■ What this task involves ■
Return, from the lines below, each one that includes the word "next".

■ Entries supplied ■
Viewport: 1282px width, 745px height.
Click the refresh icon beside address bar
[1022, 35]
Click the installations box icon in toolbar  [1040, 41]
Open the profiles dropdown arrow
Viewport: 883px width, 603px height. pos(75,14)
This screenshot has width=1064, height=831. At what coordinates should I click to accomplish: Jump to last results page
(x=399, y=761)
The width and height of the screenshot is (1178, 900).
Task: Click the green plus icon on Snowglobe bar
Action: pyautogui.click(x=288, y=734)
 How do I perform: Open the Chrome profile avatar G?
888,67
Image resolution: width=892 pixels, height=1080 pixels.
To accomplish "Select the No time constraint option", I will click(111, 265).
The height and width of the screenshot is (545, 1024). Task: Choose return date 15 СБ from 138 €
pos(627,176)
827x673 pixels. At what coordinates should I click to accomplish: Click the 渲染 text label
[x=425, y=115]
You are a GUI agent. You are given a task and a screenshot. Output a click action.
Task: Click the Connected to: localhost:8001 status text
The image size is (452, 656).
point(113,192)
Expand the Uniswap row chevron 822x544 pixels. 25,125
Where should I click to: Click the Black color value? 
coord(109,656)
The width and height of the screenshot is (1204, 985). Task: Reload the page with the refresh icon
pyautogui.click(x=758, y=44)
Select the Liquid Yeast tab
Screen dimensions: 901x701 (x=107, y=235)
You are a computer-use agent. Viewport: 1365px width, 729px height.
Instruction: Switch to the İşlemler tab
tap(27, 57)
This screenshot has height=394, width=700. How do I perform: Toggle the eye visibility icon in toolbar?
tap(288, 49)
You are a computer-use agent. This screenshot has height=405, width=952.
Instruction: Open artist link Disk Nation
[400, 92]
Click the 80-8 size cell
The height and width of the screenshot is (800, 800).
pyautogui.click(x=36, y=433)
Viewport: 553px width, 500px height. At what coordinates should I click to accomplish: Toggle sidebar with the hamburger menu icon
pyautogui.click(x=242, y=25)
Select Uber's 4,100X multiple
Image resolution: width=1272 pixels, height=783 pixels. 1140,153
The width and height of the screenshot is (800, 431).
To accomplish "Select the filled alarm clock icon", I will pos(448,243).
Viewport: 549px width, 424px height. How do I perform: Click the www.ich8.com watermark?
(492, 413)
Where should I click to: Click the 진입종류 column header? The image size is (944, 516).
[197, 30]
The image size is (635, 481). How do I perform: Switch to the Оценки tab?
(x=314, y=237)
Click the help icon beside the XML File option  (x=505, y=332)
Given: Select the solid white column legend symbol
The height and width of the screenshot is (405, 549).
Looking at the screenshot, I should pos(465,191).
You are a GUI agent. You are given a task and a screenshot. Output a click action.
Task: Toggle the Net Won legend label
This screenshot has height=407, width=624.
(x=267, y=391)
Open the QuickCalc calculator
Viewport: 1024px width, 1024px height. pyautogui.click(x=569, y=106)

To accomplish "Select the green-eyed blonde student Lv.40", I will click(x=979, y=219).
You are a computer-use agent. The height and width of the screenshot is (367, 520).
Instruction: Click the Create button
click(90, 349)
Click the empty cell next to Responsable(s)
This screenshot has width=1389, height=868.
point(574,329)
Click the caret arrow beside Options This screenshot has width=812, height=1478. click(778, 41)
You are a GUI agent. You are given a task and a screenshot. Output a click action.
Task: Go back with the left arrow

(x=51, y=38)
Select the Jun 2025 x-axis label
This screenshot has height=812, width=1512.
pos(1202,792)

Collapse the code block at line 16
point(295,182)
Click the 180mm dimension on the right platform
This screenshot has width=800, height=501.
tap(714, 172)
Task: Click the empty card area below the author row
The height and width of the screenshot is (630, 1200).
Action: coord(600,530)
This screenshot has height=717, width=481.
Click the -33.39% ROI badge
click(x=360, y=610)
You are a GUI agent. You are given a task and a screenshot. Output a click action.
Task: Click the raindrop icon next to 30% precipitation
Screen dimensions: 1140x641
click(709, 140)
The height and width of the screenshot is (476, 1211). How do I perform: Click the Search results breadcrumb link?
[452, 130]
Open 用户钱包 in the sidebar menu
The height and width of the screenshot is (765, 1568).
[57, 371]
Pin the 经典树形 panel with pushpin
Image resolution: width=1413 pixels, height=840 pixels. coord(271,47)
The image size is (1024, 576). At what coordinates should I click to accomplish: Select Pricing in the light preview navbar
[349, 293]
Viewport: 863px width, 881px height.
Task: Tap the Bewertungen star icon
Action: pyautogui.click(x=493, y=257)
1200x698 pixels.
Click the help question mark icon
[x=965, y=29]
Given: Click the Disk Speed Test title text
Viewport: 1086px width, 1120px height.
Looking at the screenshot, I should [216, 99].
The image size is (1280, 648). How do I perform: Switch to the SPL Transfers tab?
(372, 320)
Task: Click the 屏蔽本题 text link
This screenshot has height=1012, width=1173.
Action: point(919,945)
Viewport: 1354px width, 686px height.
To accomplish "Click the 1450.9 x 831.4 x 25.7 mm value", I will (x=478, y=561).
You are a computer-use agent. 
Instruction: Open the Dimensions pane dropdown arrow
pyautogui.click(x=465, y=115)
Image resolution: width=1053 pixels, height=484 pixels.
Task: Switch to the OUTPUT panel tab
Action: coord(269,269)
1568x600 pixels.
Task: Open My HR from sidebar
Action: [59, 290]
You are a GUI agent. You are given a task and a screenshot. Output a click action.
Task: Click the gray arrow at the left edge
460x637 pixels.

■ Output for this task ■
Click the empty cell next to Responsable(s)
Task: Click the raindrop icon next to 30% precipitation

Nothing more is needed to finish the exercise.